# Upgrades



## aallttiimmaa (Mar 9, 2013)

Anybody have any ideas about quick horsepower for the 2.4 Altimas? Also Do the cheaper chips do anything for them hp wise? 
Sent from AutoGuide.com Free App


----------



## smj999smj (Jan 1, 2006)

Don't waste your money on the "cheap chips." Most of them just use a resitor in place of teh intake air temp sensor to give a false reading to the ECM. The result is a slightly richer mixture and little to no gain in noticeable performance. There really isn't much "on the cheap" that will give you significant gains. Advancing the ignition timing about 3 degrees over the stock spec tends to "wake up" most Nissan engines. Keep it tuned up using a good set of wires (ie NGK) and NGK plugs and Nissan cap & rotor. More than that and you'll be lookiing at making exhaust and intake mods, cams, remapped ECM, etc., not of which I would consider "cheap."


----------



## aallttiimmaa (Mar 9, 2013)

Awesome thanks for the info! What do u recommend on the exhaust, intake, and ecu? How do u remap it? Thanks again!

● Material provided:
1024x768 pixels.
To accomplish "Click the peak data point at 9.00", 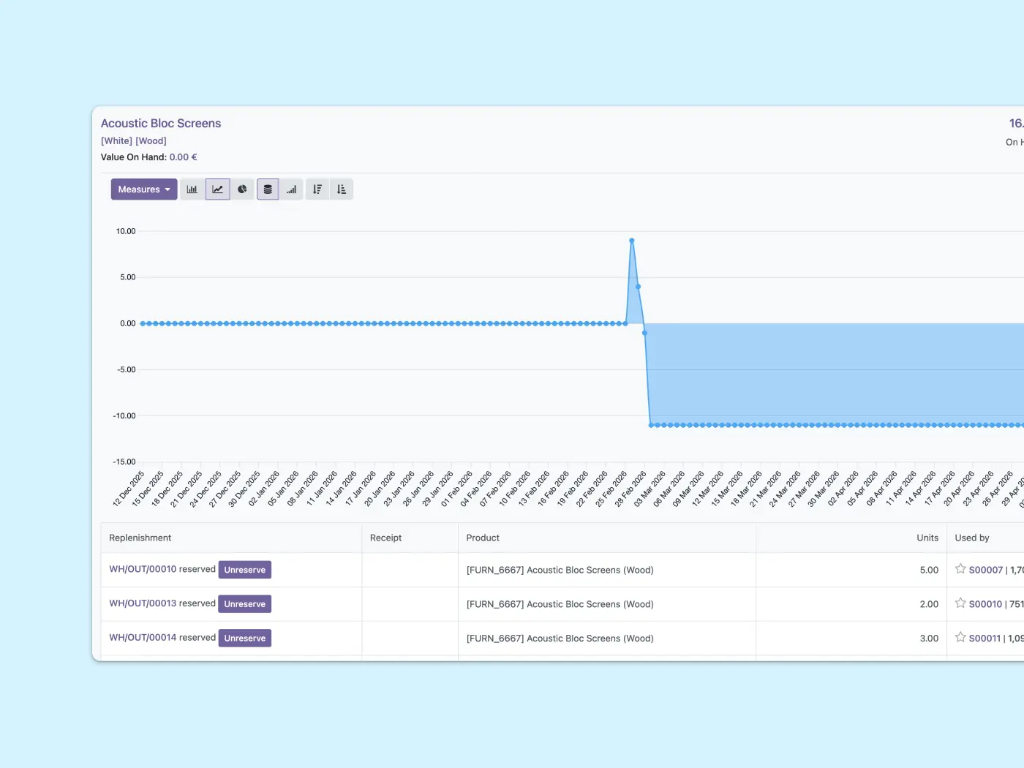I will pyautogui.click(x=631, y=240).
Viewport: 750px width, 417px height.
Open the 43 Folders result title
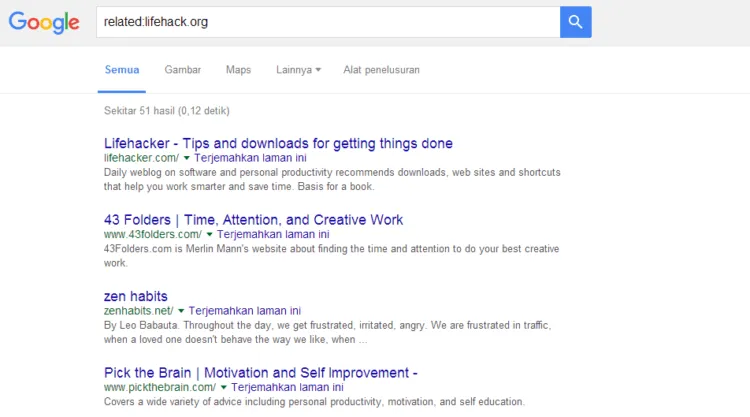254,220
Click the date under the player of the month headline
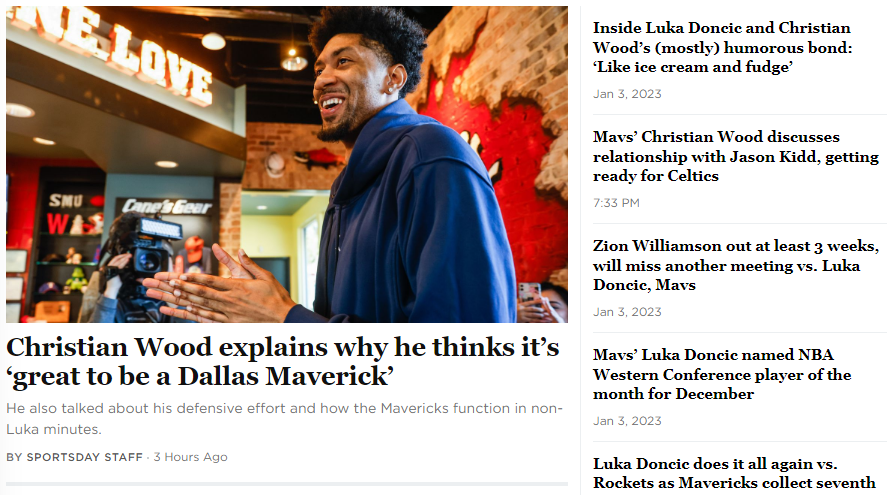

--

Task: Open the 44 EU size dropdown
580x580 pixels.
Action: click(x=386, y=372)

---

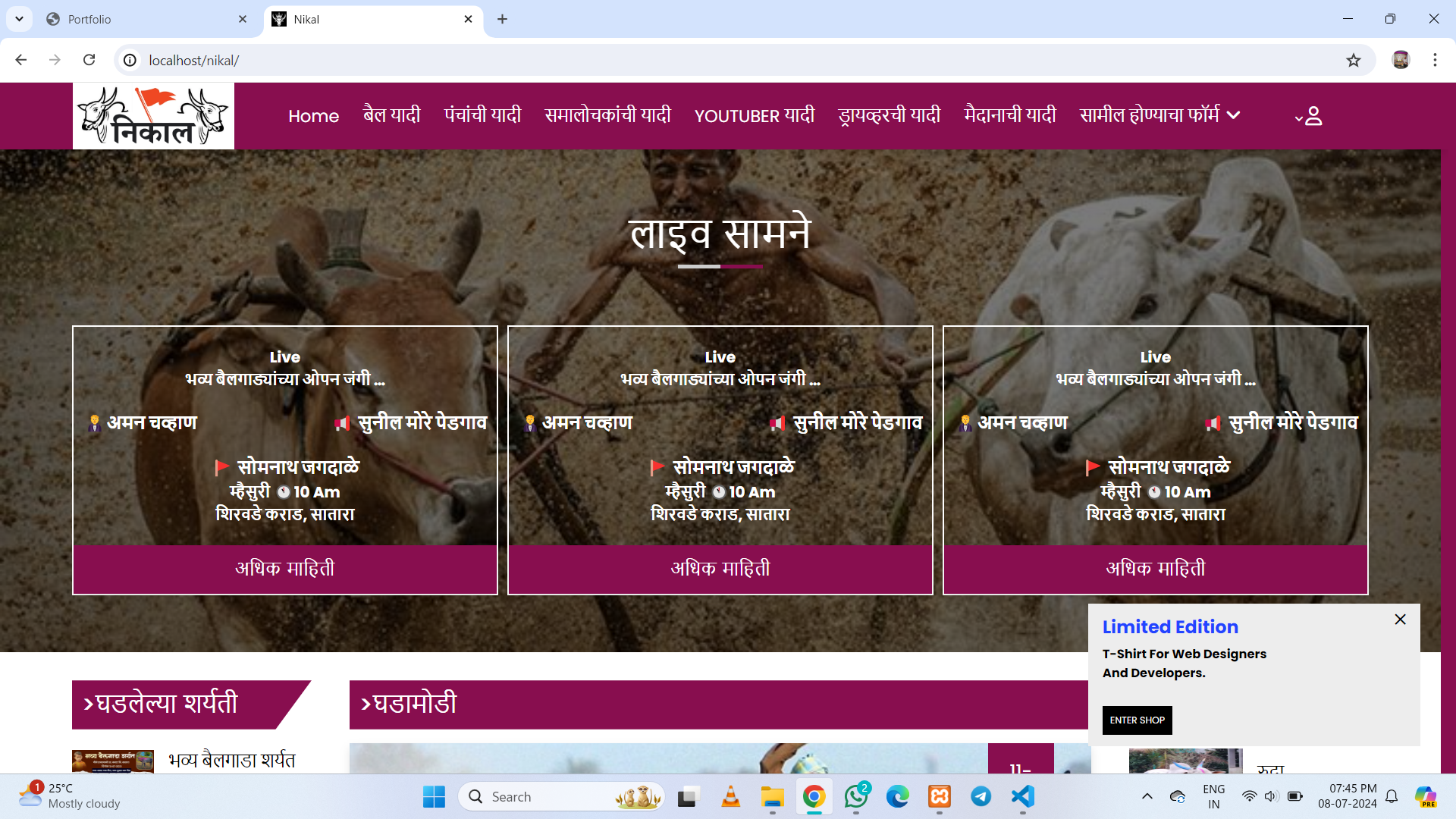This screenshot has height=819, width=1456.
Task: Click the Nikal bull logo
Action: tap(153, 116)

● Parts of the exercise:
(1) Check each statement against the Altima upgrades thread. Answer yes or no for each, and quote the words from the thread that decide it.
(a) The reply advises against spending money on the cheap chips.
(b) The reply suggests advancing the ignition timing about 5 degrees over the stock spec.
(c) The reply recommends NGK plugs for keeping the engine tuned up.
(2) Carry the Altima upgrades thread forward with the next reply, picking up after the last post.

● Outputs by task:
(1)
(a) Yes: "Don't waste your money on the "cheap chips.""
(b) No: "Advancing the ignition timing about 3 degrees over the stock spec tends to "wake up" most Nissan engines."
(c) Yes: "Keep it tuned up using a good set of wires (ie NGK) and NGK plugs and Nissan cap & rotor."

(2)
Sent from AutoGuide.com Free App


----------



## aallttiimmaa (Mar 9, 2013)

ECM*

Sent from AutoGuide.com Free App


----------



## smj999smj (Jan 1, 2006)

First you have to decide on what mods you are planning for your engine. Once you have that info, you would send your ECM out to a company like JWT to have them rework your ECM. As far as your mods, part of the equation will be if you need to have your vehicle pass state inspection and how tough your state is.


----------



## aallttiimmaa (Mar 9, 2013)

I see! I have a Megasquirt for the 2.4 motor but it's for an OBD1 car and the car I upgraded to its an OBD2 car. That is the reason for the other question about the adapter! Lol.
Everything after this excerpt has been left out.